La seconda tappa è all’Agriturismo Camigliatello Fattoria Biò, ad accoglierci il mitico Saverio, il gestore dell’attività, ci ha fatto fare una visita guidata alle coltivazioni e alla fattorie, inoltre durante il pranzo si è rivelato un grande intrattenitore, leggendo le recensioni delle persone su trip advisor ho notato che molti lodavano questa figura descrivendola come un grande personaggio, posso assicurare che avevano ragione!

Qui in basso potete vedere i piatti che abbiamo mangiato quel giorno.

Poco dopo il pranzo la meta finale è stata la riserva naturale dei “Giganti di Fallistro”, il termine “giganti” è riferito agli alberi secolari che sono conservati e protetti in questo luogo, sono 56 in totale e alcuni di loro superano i 350 anni di età, mentre altre piante, sempre presenti nella Riserva, hanno circa 150 anni. Recentemente sono nati in maniera spontanea altri Pini Larici di età inferiore ai 30 anni, la giornata si è conclusa con un concerto jazz facente parte dell’evento “Peperoncino Jazz Festival”.

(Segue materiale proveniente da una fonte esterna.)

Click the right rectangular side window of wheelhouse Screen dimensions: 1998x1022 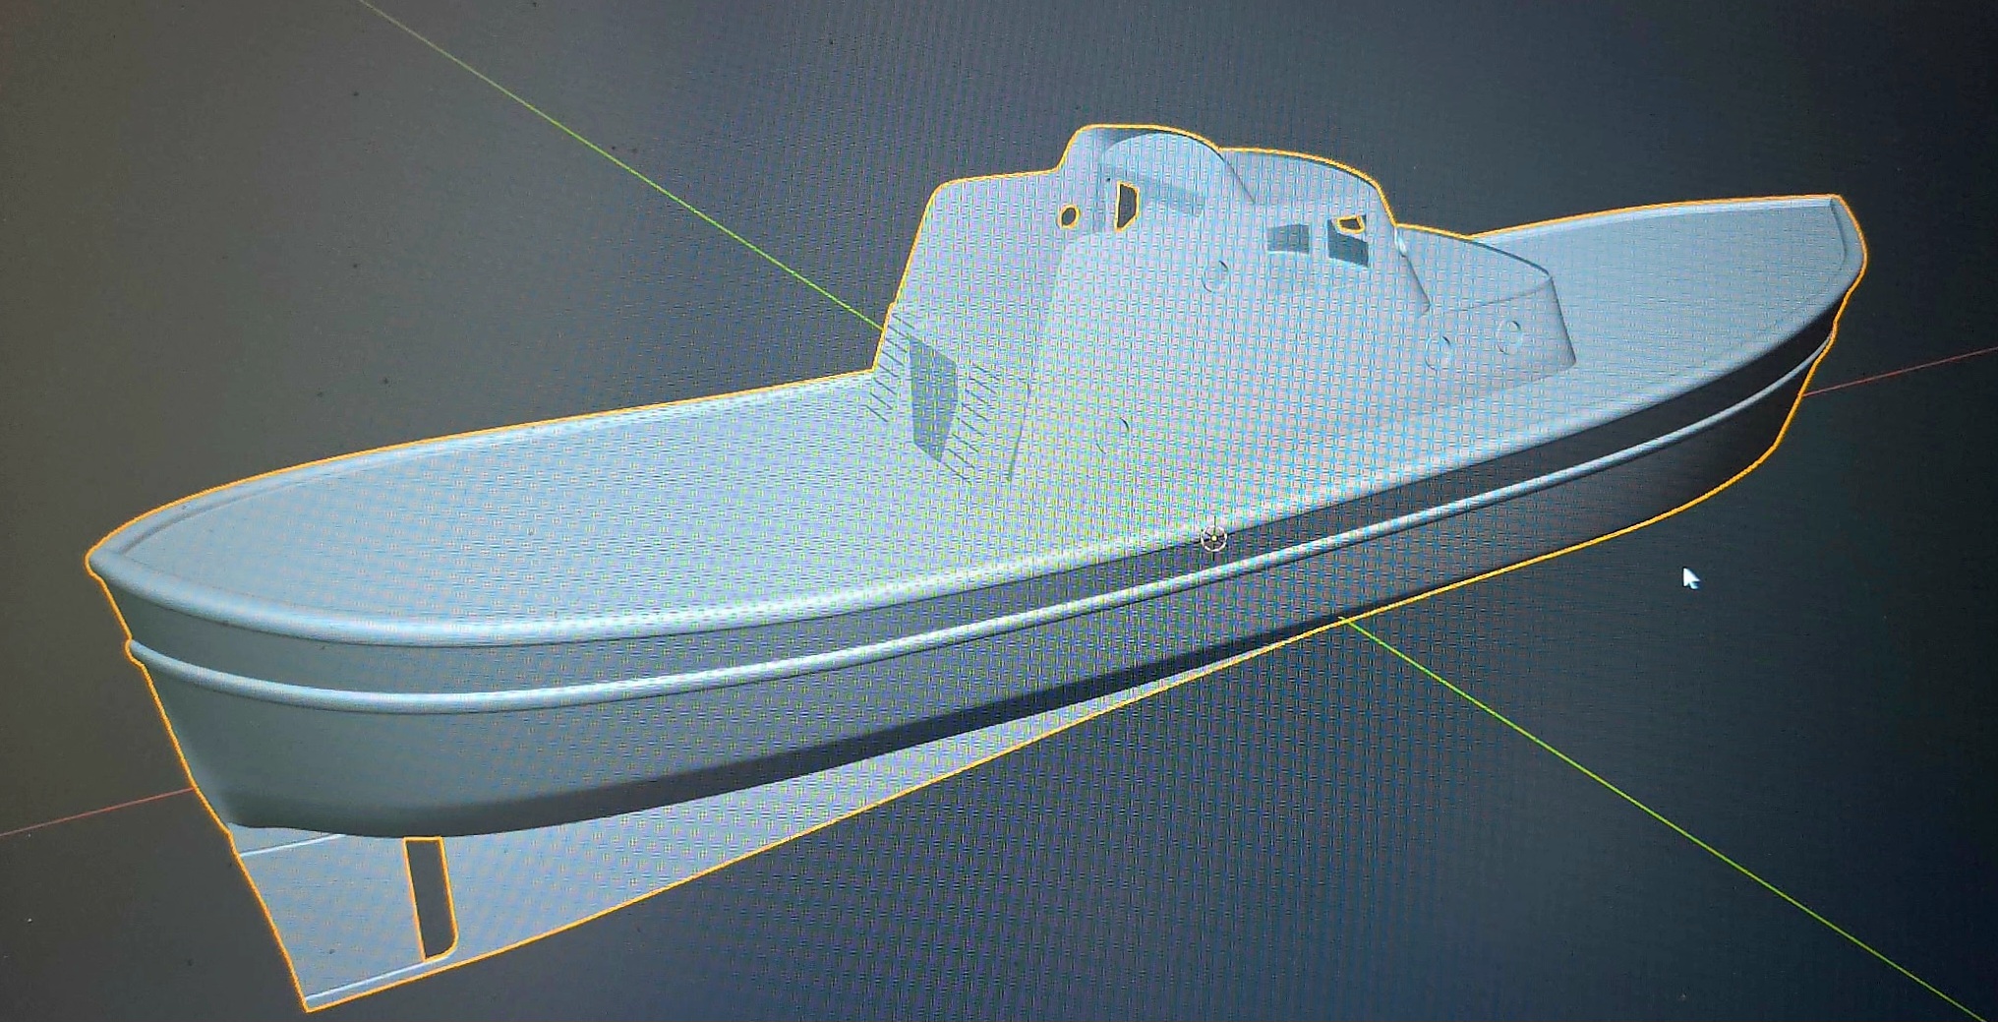tap(1345, 242)
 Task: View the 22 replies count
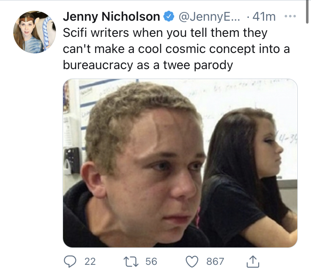(x=90, y=261)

In foto uno dei Giganti di Fallistro.

L’intero concerto Jazz del primo giorno è visibile nel video qui in basso (video non realizzato dal sottoscritto ma trovato su youtube).

GIORNO 2 – 23 LUGLIO 2016

La giornata inizia con un’emozionante viaggio in mongolfiera, e dire che qualche settimana prima di questa esperienza avevo scritto un’articolo sulla fotografia aerea, mentre scrivevo pensavo “chissà se mi capiterà mai di salire su un velivolo del genere“, beh mai dire mai! Qui in basso le foto e il video che ho scattato mentre ero in volo.

Subito dopo abbiamo conosciuto due eccellenze nel campo dell’artigianato locale, entrambe nel paesino di San Giovanni in Fiore, l’orafo Giovanni Battista Spadafora e la Scuola Tappeti Caruso.

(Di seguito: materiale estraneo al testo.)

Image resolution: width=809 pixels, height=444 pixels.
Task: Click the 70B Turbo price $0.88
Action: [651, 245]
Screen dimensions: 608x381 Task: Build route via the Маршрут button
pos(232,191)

Giovanni Battista Spadafora è riconosciuto dal “Dizionario del gioiello italiano del XIX° e XX° secolo” come uno degli artisti che più hanno contribuito a diffondere l’arte orafa italiana nel mondo, appartiene ad una famiglia che lavora il prezioso metallo da oltre tre secoli. In questi video potete vedere dei gioielli davvero particolari, i quali possiedono un meccanismo che gli consente di cambiare forma!

L’orafo Giovanni Battista Spadafora ci spiega la sua professione e ci mostra i suoi lavori realizzati per la chiesa e i vari papi per i quali ha lavorato.

Il maestro Domenico Caruso accanto a uno dei suoi arazzi.

Alla fine della mattinata siamo riusciti a vedere anche l’Abbazia Florense, qui una guida ci ha raccontato la storia del luogo e di Gioacchino da Fiore, il quale viene citato da Dante Alighieri nel paradiso (canto XII, ver. 140-141) tra la schiera dei Beati (1316-1321).

Dopo aver pranzato in un ristorante del luogo siamo andati al Lago Arvo, grazie a un battello elettrico siamo arrivati fino all’altra sponda, dove si è svolto il concerto jazz del giorno.

L’intero concerto del secondo giorno è visibile nel video qui in basso (video non realizzato dal sottoscritto ma trovato su youtube).

GIORNO 3 – 24 LUGLIO 2016

Il terzo giorno è stato destinato a un trekking nel Parco Nazionale della Sila e alla Riserva Golia Corvo, nel quale vi è il laghetto che potete vedere nella foto qui in basso.

Degno di nota è il Museo Naturalistico all’interno del Centro Visita di Cupone (Spezzano della Sila), Alberto Angela ha curato personalmente l’allestimento di questa struttura, impressionante la sala in cui sono esposti gli oggetti sequestrati ai contrabbandieri di animali.

L’intero concerto Jazz del terzo giorno è visibile nel video qui in basso (video non realizzato dal sottoscritto ma trovato su youtube).

Qui termina questa mia breve ma intensa esperienza in Sila, territorio che a mio parere merita più di 3 giorni e in cui sicuramente ritornerò per realizzare foto più professionali e cercare di raccontavi qualcosa di più su questo fantastico territorio.

Infine ci tengo a ringraziare tutti i miei compagni di avventura in questo blog tour, anche dal punto di vista umano è stata un’esperienza fantastica.